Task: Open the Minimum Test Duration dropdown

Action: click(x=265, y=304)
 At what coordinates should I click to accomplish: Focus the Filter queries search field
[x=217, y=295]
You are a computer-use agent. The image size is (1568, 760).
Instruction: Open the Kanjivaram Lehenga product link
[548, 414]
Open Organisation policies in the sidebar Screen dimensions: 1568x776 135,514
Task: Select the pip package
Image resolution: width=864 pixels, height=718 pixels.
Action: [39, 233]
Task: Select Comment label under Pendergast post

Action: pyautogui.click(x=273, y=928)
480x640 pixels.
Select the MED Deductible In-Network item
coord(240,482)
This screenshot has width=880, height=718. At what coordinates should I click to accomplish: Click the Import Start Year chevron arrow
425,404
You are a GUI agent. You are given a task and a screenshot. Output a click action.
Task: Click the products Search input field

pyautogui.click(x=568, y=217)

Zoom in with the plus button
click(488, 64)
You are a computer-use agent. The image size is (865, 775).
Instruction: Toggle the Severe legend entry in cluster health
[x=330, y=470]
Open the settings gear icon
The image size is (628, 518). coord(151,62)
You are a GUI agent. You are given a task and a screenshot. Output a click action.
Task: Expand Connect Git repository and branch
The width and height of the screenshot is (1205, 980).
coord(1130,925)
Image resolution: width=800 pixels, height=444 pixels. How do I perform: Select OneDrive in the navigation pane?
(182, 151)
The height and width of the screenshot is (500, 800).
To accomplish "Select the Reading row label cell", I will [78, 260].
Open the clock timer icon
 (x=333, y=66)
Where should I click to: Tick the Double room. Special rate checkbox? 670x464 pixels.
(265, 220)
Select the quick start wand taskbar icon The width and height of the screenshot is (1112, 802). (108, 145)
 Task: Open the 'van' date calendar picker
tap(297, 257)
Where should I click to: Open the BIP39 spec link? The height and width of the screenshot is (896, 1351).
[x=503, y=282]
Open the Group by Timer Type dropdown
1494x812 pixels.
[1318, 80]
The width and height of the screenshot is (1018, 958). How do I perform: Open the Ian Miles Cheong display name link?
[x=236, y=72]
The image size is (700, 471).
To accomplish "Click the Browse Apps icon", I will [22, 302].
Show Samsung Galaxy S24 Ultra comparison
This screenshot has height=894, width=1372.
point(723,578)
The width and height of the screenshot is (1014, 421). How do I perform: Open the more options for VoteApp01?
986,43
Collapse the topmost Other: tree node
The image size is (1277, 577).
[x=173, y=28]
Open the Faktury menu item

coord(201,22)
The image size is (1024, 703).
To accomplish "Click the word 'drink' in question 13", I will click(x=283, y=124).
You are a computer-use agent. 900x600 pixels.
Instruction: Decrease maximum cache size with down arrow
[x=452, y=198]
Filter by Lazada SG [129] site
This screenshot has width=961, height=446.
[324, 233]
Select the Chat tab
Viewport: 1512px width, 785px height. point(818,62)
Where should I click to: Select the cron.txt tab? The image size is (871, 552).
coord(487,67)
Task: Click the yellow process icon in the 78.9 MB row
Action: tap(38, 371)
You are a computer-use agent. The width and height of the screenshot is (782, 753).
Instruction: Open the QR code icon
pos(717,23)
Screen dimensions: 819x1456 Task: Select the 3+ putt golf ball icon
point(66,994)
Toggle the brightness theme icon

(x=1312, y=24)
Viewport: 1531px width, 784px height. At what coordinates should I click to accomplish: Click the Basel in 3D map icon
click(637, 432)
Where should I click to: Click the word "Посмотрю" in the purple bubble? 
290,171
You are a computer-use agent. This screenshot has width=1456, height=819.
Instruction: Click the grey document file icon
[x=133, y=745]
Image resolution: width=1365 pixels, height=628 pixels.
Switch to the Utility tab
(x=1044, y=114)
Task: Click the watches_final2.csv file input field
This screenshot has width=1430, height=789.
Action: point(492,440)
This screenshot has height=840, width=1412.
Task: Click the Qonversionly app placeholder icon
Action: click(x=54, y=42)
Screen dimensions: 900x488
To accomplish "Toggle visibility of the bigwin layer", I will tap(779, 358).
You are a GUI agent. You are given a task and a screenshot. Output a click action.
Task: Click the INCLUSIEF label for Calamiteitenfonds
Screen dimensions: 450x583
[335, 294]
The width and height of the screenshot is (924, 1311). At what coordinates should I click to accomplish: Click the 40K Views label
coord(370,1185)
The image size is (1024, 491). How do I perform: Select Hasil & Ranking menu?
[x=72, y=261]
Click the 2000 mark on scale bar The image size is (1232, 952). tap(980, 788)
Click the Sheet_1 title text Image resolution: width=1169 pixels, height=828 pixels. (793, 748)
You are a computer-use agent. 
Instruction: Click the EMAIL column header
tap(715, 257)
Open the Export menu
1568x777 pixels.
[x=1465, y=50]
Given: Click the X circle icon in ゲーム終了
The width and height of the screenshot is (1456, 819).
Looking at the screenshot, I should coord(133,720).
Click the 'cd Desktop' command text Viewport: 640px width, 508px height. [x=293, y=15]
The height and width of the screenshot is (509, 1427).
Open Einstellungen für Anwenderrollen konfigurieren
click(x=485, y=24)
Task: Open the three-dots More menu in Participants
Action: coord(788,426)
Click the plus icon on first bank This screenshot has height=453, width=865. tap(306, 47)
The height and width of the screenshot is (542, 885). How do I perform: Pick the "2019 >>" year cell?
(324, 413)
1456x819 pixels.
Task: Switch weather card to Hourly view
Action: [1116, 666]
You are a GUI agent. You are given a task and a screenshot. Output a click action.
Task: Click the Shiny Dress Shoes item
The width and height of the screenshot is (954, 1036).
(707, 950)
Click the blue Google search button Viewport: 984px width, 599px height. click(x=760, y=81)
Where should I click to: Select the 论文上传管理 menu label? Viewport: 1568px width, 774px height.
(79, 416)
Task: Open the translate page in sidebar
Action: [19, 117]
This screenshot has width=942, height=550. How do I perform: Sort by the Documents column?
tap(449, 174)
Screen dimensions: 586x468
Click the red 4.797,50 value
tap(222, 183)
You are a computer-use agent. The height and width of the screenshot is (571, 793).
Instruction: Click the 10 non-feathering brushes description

Défi
Recopiez à l'identique, s'il vous plaît, toutes les données ci-dessus, ligne par ligne.

Réponse attendue
Task: Open the Minimum Test Duration dropdown

Action: click(x=265, y=304)
 At what coordinates should I click to accomplish: Focus the Filter queries search field
[x=217, y=295]
You are a computer-use agent. The image size is (1568, 760).
Instruction: Open the Kanjivaram Lehenga product link
[548, 414]
Open Organisation policies in the sidebar Screen dimensions: 1568x776 135,514
Task: Select the pip package
Image resolution: width=864 pixels, height=718 pixels.
Action: [39, 233]
Task: Select Comment label under Pendergast post

Action: pyautogui.click(x=273, y=928)
480x640 pixels.
Select the MED Deductible In-Network item
coord(240,482)
This screenshot has width=880, height=718. At what coordinates should I click to accomplish: Click the Import Start Year chevron arrow
425,404
You are a GUI agent. You are given a task and a screenshot. Output a click action.
Task: Click the products Search input field

pyautogui.click(x=568, y=217)

Zoom in with the plus button
click(488, 64)
You are a computer-use agent. The image size is (865, 775).
Instruction: Toggle the Severe legend entry in cluster health
[x=330, y=470]
Open the settings gear icon
The image size is (628, 518). coord(151,62)
You are a GUI agent. You are given a task and a screenshot. Output a click action.
Task: Expand Connect Git repository and branch
The width and height of the screenshot is (1205, 980).
coord(1130,925)
Image resolution: width=800 pixels, height=444 pixels. How do I perform: Select OneDrive in the navigation pane?
(182, 151)
The height and width of the screenshot is (500, 800).
To accomplish "Select the Reading row label cell", I will [78, 260].
Open the clock timer icon
 (x=333, y=66)
Where should I click to: Tick the Double room. Special rate checkbox? 670x464 pixels.
(265, 220)
Select the quick start wand taskbar icon The width and height of the screenshot is (1112, 802). (108, 145)
 Task: Open the 'van' date calendar picker
tap(297, 257)
Where should I click to: Open the BIP39 spec link? The height and width of the screenshot is (896, 1351).
[x=503, y=282]
Open the Group by Timer Type dropdown
1494x812 pixels.
[1318, 80]
The width and height of the screenshot is (1018, 958). How do I perform: Open the Ian Miles Cheong display name link?
[x=236, y=72]
The image size is (700, 471).
To accomplish "Click the Browse Apps icon", I will [22, 302].
Show Samsung Galaxy S24 Ultra comparison
This screenshot has height=894, width=1372.
point(723,578)
The width and height of the screenshot is (1014, 421). How do I perform: Open the more options for VoteApp01?
986,43
Collapse the topmost Other: tree node
The image size is (1277, 577).
[x=173, y=28]
Open the Faktury menu item

coord(201,22)
The image size is (1024, 703).
To accomplish "Click the word 'drink' in question 13", I will click(x=283, y=124).
You are a computer-use agent. 900x600 pixels.
Instruction: Decrease maximum cache size with down arrow
[x=452, y=198]
Filter by Lazada SG [129] site
This screenshot has width=961, height=446.
[324, 233]
Select the Chat tab
Viewport: 1512px width, 785px height. point(818,62)
Where should I click to: Select the cron.txt tab? The image size is (871, 552).
coord(487,67)
Task: Click the yellow process icon in the 78.9 MB row
Action: tap(38, 371)
You are a computer-use agent. The width and height of the screenshot is (782, 753).
Instruction: Open the QR code icon
pos(717,23)
Screen dimensions: 819x1456 Task: Select the 3+ putt golf ball icon
point(66,994)
Toggle the brightness theme icon

(x=1312, y=24)
Viewport: 1531px width, 784px height. At what coordinates should I click to accomplish: Click the Basel in 3D map icon
click(637, 432)
Where should I click to: Click the word "Посмотрю" in the purple bubble? 
290,171
You are a computer-use agent. This screenshot has width=1456, height=819.
Instruction: Click the grey document file icon
[x=133, y=745]
Image resolution: width=1365 pixels, height=628 pixels.
Switch to the Utility tab
(x=1044, y=114)
Task: Click the watches_final2.csv file input field
This screenshot has width=1430, height=789.
Action: point(492,440)
This screenshot has height=840, width=1412.
Task: Click the Qonversionly app placeholder icon
Action: click(x=54, y=42)
Screen dimensions: 900x488
To accomplish "Toggle visibility of the bigwin layer", I will tap(779, 358).
You are a GUI agent. You are given a task and a screenshot. Output a click action.
Task: Click the INCLUSIEF label for Calamiteitenfonds
Screen dimensions: 450x583
[335, 294]
The width and height of the screenshot is (924, 1311). At what coordinates should I click to accomplish: Click the 40K Views label
coord(370,1185)
The image size is (1024, 491). How do I perform: Select Hasil & Ranking menu?
[x=72, y=261]
Click the 2000 mark on scale bar The image size is (1232, 952). tap(980, 788)
Click the Sheet_1 title text Image resolution: width=1169 pixels, height=828 pixels. (793, 748)
You are a computer-use agent. 
Instruction: Click the EMAIL column header
tap(715, 257)
Open the Export menu
1568x777 pixels.
[x=1465, y=50]
Given: Click the X circle icon in ゲーム終了
The width and height of the screenshot is (1456, 819).
Looking at the screenshot, I should coord(133,720).
Click the 'cd Desktop' command text Viewport: 640px width, 508px height. [x=293, y=15]
The height and width of the screenshot is (509, 1427).
Open Einstellungen für Anwenderrollen konfigurieren
click(x=485, y=24)
Task: Open the three-dots More menu in Participants
Action: coord(788,426)
Click the plus icon on first bank This screenshot has height=453, width=865. tap(306, 47)
The height and width of the screenshot is (542, 885). How do I perform: Pick the "2019 >>" year cell?
(324, 413)
1456x819 pixels.
Task: Switch weather card to Hourly view
Action: [1116, 666]
You are a GUI agent. You are given a task and a screenshot. Output a click action.
Task: Click the Shiny Dress Shoes item
The width and height of the screenshot is (954, 1036).
(707, 950)
Click the blue Google search button Viewport: 984px width, 599px height. click(x=760, y=81)
Where should I click to: Select the 论文上传管理 menu label? Viewport: 1568px width, 774px height.
(79, 416)
Task: Open the translate page in sidebar
Action: [19, 117]
This screenshot has width=942, height=550. How do I perform: Sort by the Documents column?
tap(449, 174)
Screen dimensions: 586x468
Click the red 4.797,50 value
tap(222, 183)
You are a computer-use agent. The height and width of the screenshot is (571, 793).
Instruction: Click the 10 non-feathering brushes description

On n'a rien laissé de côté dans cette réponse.